Milletvekili seçimlerinde, Türk kadını ilk kez seçme seçilme hakkını kullandı. 8 Şubat 1935 te Meclise 18 kadın milletvekili girdi

İtalya'da kadınlar 1948'de, Japonya'da ise ancak 1950'de seçme hakkını kazandı. Türkiye'nin Medeni Kanun'u aldığı İsviçre'de ise kadınlar seçme ve seçilme hakkını 1971'e kadar alamadı. İsveç ve Danimarka örneklerinde de durum farklı değildi.

Türk kadını, Atatürk hayattayken yapılan son seçimde (1935) ilk kez seçilme hakkını kullandı ve TBMM'ye 18 milletvekiliyle girdi.

Kadına milletvekili seçme ve seçilme hakkının verilmesinden önce de 1926'da Büyük Millet Meclisi onayıyla Medeni Kanun yürürlüğe girdi ve kadını 'şeriat'tan kurtararak, haklarını 'iade etti'.

TBMM tarafından 3 Nisan 1930'da kabul edilen bir başka yasa ile kadına belediye seçimlerine katılma hakkı tanındı. 26 Ekim 1932'de ise kadına muhtar, köy ihtiyar kurulu üyeliğine seçilme ve seçme hakkı getirildi.

8 Ekim 1934'de kabul edilen ve 5 Aralık 1934'de yürürlüğe giren son yasayla da kadınlara milletvekili seçme ve seçilme hakkı tanındı.Ancak 2000'li yıllarda nüfusun yarısını oluşturan kadınların Meclis'teki temsil oranı yok denecek kadar az.

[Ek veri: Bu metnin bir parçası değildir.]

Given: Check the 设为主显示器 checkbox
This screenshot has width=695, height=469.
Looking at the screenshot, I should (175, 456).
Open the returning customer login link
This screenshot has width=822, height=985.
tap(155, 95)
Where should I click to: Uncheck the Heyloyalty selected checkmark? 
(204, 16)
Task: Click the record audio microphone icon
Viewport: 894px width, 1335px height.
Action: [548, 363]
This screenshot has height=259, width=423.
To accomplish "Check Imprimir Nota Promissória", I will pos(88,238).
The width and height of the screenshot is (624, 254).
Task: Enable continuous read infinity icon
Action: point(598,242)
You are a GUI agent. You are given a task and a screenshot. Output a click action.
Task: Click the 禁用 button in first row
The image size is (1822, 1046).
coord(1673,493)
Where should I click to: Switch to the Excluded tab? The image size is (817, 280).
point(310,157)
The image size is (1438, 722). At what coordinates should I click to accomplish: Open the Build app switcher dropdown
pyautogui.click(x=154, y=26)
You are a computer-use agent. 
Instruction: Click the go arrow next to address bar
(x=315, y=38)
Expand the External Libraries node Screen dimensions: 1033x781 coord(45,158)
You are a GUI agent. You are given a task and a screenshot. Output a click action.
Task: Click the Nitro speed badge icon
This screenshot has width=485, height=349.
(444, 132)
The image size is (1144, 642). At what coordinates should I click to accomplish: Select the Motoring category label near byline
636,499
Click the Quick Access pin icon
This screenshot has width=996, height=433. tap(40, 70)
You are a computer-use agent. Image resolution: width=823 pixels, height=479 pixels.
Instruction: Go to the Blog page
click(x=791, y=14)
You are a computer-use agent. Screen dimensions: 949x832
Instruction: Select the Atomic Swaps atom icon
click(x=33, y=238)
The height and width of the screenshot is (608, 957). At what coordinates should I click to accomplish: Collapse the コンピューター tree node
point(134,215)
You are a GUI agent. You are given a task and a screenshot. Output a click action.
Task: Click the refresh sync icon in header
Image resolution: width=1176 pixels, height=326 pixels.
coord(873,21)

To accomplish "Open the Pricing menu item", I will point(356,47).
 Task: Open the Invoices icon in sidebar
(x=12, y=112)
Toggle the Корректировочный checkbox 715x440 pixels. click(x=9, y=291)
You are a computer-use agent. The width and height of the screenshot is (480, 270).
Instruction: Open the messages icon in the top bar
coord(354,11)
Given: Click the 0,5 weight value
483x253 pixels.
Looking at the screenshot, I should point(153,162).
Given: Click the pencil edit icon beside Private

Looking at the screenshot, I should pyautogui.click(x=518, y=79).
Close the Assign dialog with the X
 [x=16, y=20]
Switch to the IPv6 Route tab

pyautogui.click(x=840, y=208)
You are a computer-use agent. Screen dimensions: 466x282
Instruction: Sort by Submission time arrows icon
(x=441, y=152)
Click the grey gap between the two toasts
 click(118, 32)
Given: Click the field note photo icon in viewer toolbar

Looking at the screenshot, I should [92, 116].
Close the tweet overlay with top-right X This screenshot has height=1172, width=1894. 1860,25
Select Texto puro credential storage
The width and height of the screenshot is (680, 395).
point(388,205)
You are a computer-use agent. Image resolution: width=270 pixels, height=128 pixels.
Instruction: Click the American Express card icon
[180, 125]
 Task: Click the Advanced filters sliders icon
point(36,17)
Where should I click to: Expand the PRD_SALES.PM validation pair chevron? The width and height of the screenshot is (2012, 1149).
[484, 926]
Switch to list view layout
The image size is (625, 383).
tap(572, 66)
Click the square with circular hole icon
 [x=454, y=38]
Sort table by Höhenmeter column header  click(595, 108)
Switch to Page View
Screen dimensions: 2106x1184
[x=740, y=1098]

Kadın milletvekili sayısı, erkek milletvekillerinin sadece yüzde 4.2'si oranında.


mukan25*
Şube Müdürü
07 Şubat 2010 15:40

Kdınların kime oy verdiklerini gerçekten merak ediyorum bence en çok yakışıklı gördüklerine oy veriyorlar:)


mukan25*
Şube Müdürü
07 Şubat 2010 15:44

Bizim tv programlarından birinde izlemiştim.Spiker seçim üzeri siyasiler hakkında vatandaşa kime oy vereceklerini vede sebeplarini soruyor.

İnanın bayanların çoğu bazı siyasileri söyledi spiker neden diye sorduğunda yakışıklı ve sempatik bulduklarını söylediler:)


çocuuk
Müsteşar
07 Şubat 2010 16:08

kardeş iyi dinleseydin

sempat espri işleri var da kellik ne olacak

kellere falan çok oy veriyolarsa

yarından tezi yok siyasete gireyim...


dilŞAD2
Kapalı
07 Şubat 2010 17:29

Biz Türkler bu meseleyi Milattan çok çok önce aşmışız...:)

Katunlarımız Hakanların yanında fikir beyanında bulunmuşler...Seçmişler,seçilmişler,Hakanın yerine vekalet etmişler...

At binip,kılıç kuşanmışlar...:)

Evet...

Biz barbar Türkler yapmışız bunu...


abdullahak72
Şube Müdürü
10 Şubat 2010 20:48

Bu ülkede kadınların en az yarısının seçme ve seçilme hakkı yok. Bir tane başörtülü milletvekili, ya da hakim-savcı, bürokrat var mı?

Başörtülüler bu ülkede sadece açılımlara destek verme hakkına(!) sahiptirler.


çocuuk
Müsteşar
13 Şubat 2010 23:32

başörtü ayıbı insanlara ikinci sınıf muamaelesidir kabullenmek mümkün değildir.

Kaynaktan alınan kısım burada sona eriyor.